Eran tiempos en los que los banqueros centrales disfrutaban de mostrarse como grandes técnicos a los que ni los expertos en los mercados comprendían. Se trata de una práctica de la que hace años que tratan de desmarcarse las autoridades monetarias , que apuestan ahora por discursos cada vez más terrenales después de entender que existe valor en que los ciudadanos entiendan las razones que le llevan a elevar o recortar el precio del dinero.
Al banquero central estadounidense también se le conocía como el Maestro por su capacidad para mantener boyante el crecimiento mientras la inflación se mantenía bajo control, algo que no había logrado su predecesor en la Fed, el también archiconocido Paul Volcker . Bajo su liderazgo monetario, Estados Unidos encadenó récords de PIB y se llegó a plantear si la Gran Moderación , como se conoció a la época, suponía el fin de los ciclos económicos.
Muchas veces se atribuye a Greenspan la comparativa de la Fed como aquel que retira el ponche en la fiesta cuando la situación empieza a animarse , pero esta cita es de su predecesor William McChesney Martin Jr. De hecho, a Greenspan se caracterizaba por prácticamente lo contrario: invitar a rondas de chupitos a los mercados para estirar la fiesta un poco más, incluso cuando ya asomaba el amanecer.
Cada vez que la Bolsa caía, la autoridad monetaria estadounidense acudía en lo que se conoció como el impulso Greenspan , una de las razones que llevó a la gestación de una "exuberancia irracional", que el propio presidente de la Fed denunciaría al calor de la burbuja de las puntocom.

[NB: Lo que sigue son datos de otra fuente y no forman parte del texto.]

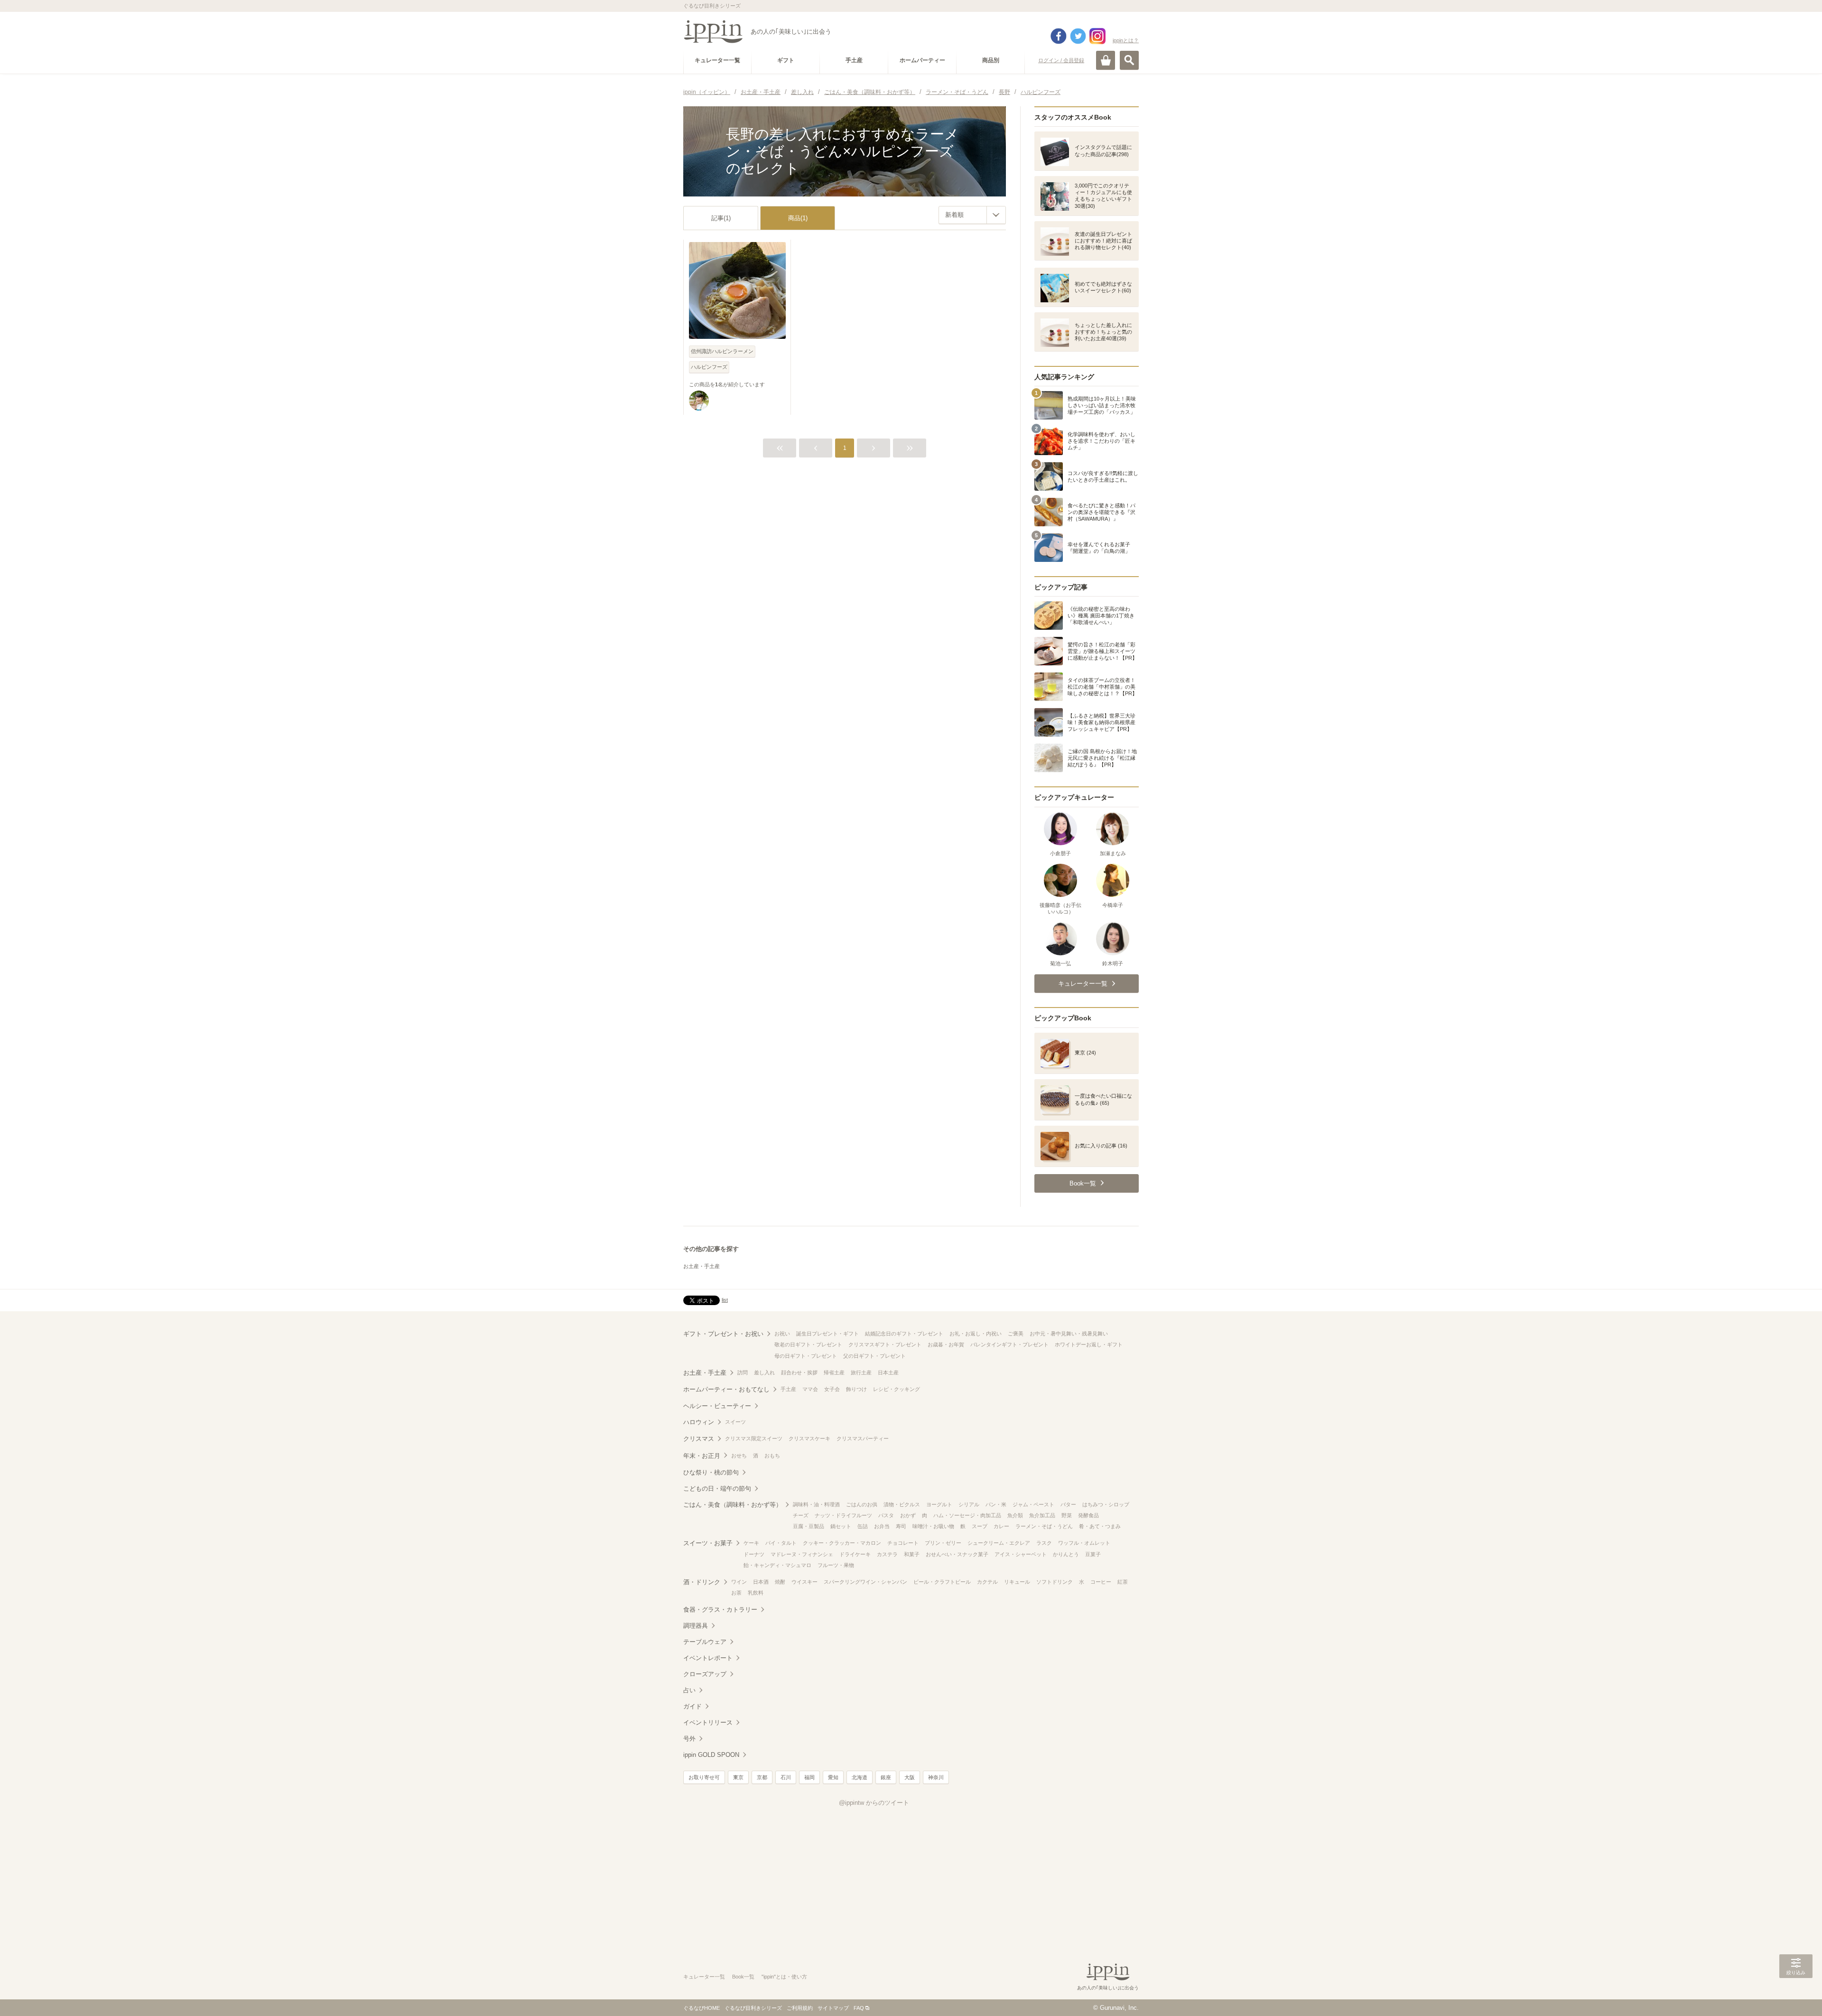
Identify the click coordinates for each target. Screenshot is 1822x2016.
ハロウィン (698, 1422)
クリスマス (698, 1438)
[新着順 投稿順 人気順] (972, 215)
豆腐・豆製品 (808, 1526)
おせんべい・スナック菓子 (957, 1554)
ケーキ (751, 1543)
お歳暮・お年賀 (946, 1344)
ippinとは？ (1126, 40)
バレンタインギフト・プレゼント (1009, 1344)
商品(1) (798, 218)
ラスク (1044, 1543)
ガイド (692, 1706)
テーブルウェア (704, 1641)
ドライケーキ (855, 1554)
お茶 (736, 1593)
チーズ (801, 1515)
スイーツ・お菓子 (708, 1543)
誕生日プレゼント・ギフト (827, 1333)
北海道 (859, 1777)
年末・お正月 (701, 1455)
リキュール (1017, 1582)
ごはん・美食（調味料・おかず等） (732, 1504)
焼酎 (780, 1582)
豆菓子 (1093, 1554)
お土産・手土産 (701, 1266)
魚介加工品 (1042, 1515)
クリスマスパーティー (863, 1438)
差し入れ (764, 1372)
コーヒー (1100, 1582)
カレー (1001, 1526)
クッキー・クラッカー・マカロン (842, 1543)
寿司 (901, 1526)
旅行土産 (861, 1372)
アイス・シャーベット (1021, 1554)
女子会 (832, 1389)
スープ (979, 1526)
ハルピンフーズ (709, 367)
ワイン (739, 1582)
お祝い (782, 1333)
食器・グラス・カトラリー (720, 1609)
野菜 (1066, 1515)
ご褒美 (1015, 1333)
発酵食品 (1088, 1515)
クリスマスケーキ (809, 1438)
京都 (762, 1777)
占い (689, 1690)
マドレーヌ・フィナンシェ (802, 1554)
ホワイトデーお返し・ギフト (1089, 1344)
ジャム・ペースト (1033, 1504)
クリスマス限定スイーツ (753, 1438)
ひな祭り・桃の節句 (711, 1472)
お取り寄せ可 (704, 1777)
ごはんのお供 (861, 1504)
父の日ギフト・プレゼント (874, 1356)
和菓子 (912, 1554)
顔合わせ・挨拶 (799, 1372)
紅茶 (1122, 1582)
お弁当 (882, 1526)
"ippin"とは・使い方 (784, 1976)
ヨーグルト (939, 1504)
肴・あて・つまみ (1100, 1526)
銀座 (886, 1777)
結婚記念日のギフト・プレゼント (904, 1333)
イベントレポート (708, 1657)
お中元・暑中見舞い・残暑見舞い (1069, 1333)
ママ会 (810, 1389)
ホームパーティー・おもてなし (726, 1389)
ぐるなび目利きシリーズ (753, 2008)
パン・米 (995, 1504)
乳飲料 (755, 1593)
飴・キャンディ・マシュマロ (777, 1565)
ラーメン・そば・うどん (1044, 1526)
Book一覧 (743, 1976)
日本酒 (761, 1582)
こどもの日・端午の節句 (717, 1488)
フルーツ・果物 (836, 1565)
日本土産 (888, 1372)
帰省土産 (834, 1372)
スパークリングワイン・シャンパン (865, 1582)
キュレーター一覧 (704, 1976)
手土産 (788, 1389)
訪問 (742, 1372)
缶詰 (862, 1526)
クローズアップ (704, 1674)
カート (1105, 60)
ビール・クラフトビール (942, 1582)
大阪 (909, 1777)
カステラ (887, 1554)
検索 (1129, 60)
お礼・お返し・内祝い (975, 1333)
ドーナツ (754, 1554)
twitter (1078, 36)
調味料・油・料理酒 (816, 1504)
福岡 (809, 1777)
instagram (1097, 36)
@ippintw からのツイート (874, 1802)
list (725, 1300)
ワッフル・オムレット (1084, 1543)
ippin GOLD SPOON (711, 1754)
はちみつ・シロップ (1105, 1504)
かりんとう (1066, 1554)
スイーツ (735, 1422)
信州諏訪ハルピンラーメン (722, 351)
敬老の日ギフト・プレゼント (808, 1344)
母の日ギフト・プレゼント (805, 1356)
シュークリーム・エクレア (998, 1543)
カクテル (987, 1582)
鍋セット (840, 1526)
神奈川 (936, 1777)
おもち (772, 1455)
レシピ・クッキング (896, 1389)
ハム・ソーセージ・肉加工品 (967, 1515)
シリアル (968, 1504)
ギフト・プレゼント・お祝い (723, 1333)
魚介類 (1015, 1515)
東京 (738, 1777)
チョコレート (903, 1543)
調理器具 (695, 1625)
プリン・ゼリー (943, 1543)
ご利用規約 (800, 2008)
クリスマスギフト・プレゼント (884, 1344)
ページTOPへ (1796, 1995)
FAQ (859, 2008)
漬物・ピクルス (901, 1504)
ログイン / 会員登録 (1061, 60)
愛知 (833, 1777)
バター (1068, 1504)
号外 (689, 1738)
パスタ (886, 1515)
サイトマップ (833, 2008)
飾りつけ (856, 1389)
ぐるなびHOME (701, 2008)
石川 (786, 1777)
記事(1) (721, 218)
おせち (739, 1455)
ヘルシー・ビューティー (717, 1405)
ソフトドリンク (1054, 1582)
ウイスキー (804, 1582)
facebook (1058, 36)
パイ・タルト (781, 1543)
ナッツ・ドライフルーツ (843, 1515)
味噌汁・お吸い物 (933, 1526)
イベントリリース (708, 1722)
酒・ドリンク (701, 1582)
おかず (908, 1515)
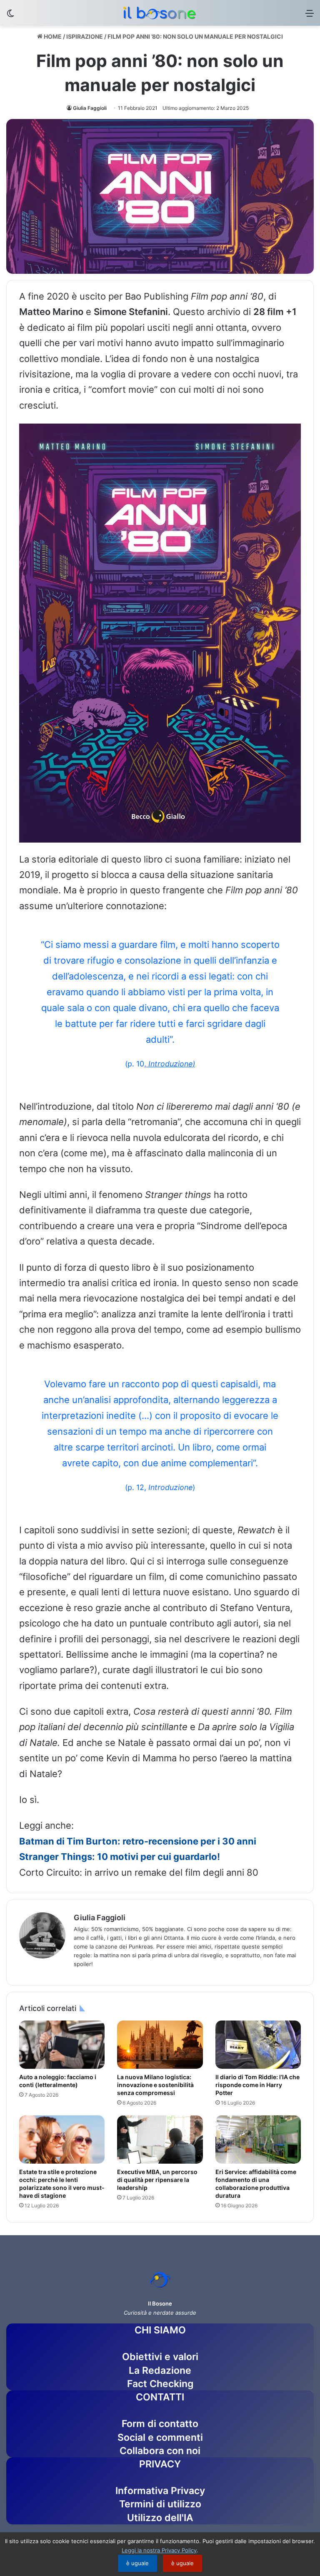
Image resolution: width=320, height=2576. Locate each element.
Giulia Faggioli (90, 108)
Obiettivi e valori (160, 2357)
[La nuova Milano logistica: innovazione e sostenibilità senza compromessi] (159, 2045)
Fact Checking (160, 2384)
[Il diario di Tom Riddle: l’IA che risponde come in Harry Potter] (258, 2045)
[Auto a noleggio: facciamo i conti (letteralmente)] (62, 2045)
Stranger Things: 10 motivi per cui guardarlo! (119, 1856)
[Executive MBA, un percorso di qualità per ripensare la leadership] (159, 2139)
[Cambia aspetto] (10, 16)
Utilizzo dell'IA (160, 2518)
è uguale (137, 2563)
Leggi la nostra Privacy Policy (159, 2550)
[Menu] (309, 16)
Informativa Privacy (160, 2491)
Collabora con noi (160, 2451)
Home (52, 36)
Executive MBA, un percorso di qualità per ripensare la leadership (157, 2179)
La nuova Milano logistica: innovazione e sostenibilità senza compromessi (155, 2084)
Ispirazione (84, 36)
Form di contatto (160, 2424)
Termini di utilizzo (160, 2504)
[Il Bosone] (160, 13)
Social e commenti (160, 2437)
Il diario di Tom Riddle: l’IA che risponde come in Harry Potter (257, 2084)
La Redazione (160, 2370)
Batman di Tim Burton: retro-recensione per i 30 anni (137, 1841)
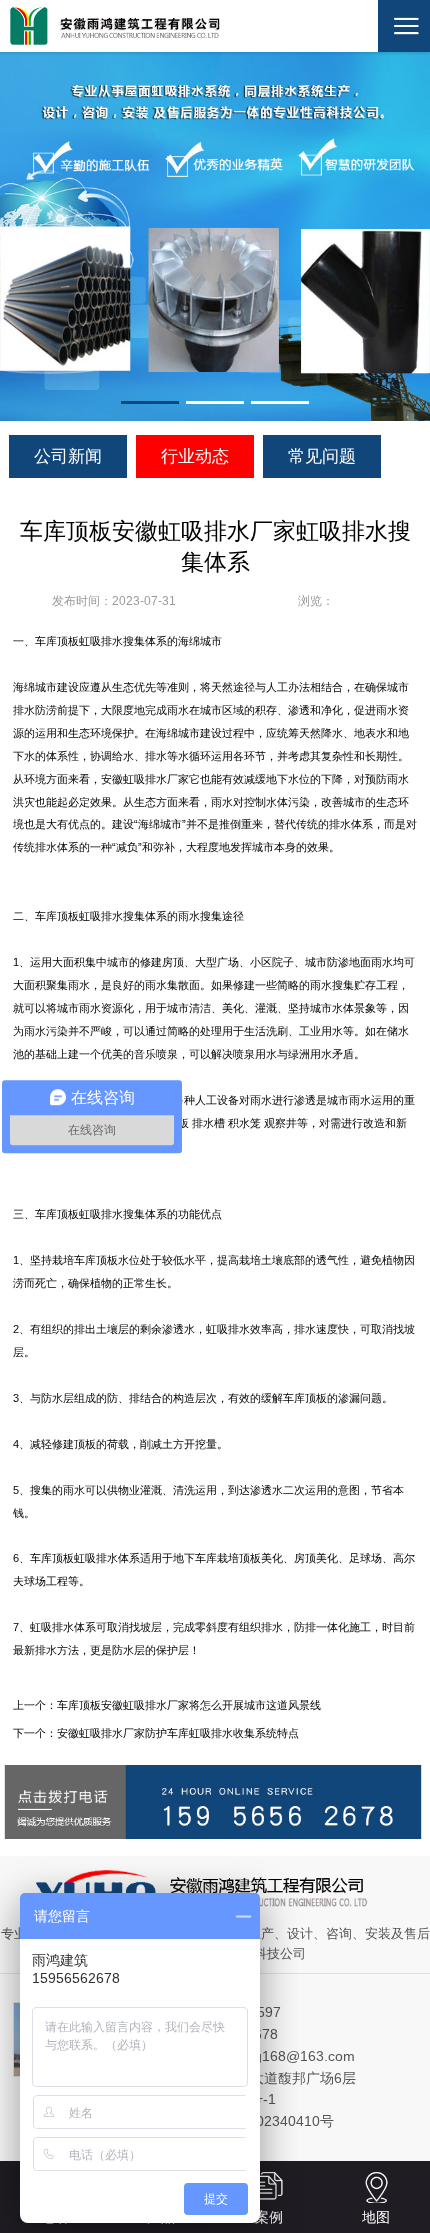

Nada más acceder al cargo, Greenspan vivió el lunes negro de Wall Street , con caídas de más del 20% que pusieron en jaque la estabilidad financiera. Entonces el banquero central pronunció el que fue el whatever it takes primigenio al que luego daría forma Mario Draghi en el Banco Central Europeo al comprometerse a inyectar todo el dinero que fuera necesario para restablecer la calma en los mercados, algo que consiguió en poco tiempo.
Desregulación financiera
Su apuesta por alargar el crecimiento económico y el boom de los mercados coincidió con una fuerte relajación de la regulación financiera durante su mandato. Los bancos prestaban más y estaban menos sujetos a las normas de capital que ahora impiden que se inclinen por los excesos.
En 2011, la Comisión de Investigación de la Crisis Financiera del Congreso de Estados Unidos determinó que uno de los elementos clave del estallido de la gran recesión fue el hecho de que Greenspan mantuviera una política abiertamente expansiva y no frenara el auge de las titulizaciones de hipotecas subprime .
Pese al revés reputacional que se llevó Greenspan por su responsabilidad en la crisis financiera después de décadas de un currículum monetario inmaculado, su impacto en la historia de la política monetaria está fuera de toda duda . El estadounidense ha sido, sin duda, uno de los grandes arquitectos de la banca central moderna, marcada por personalidades fuertes y relevantes al frente de la fijación del precio del dinero que no rehúyen el foco.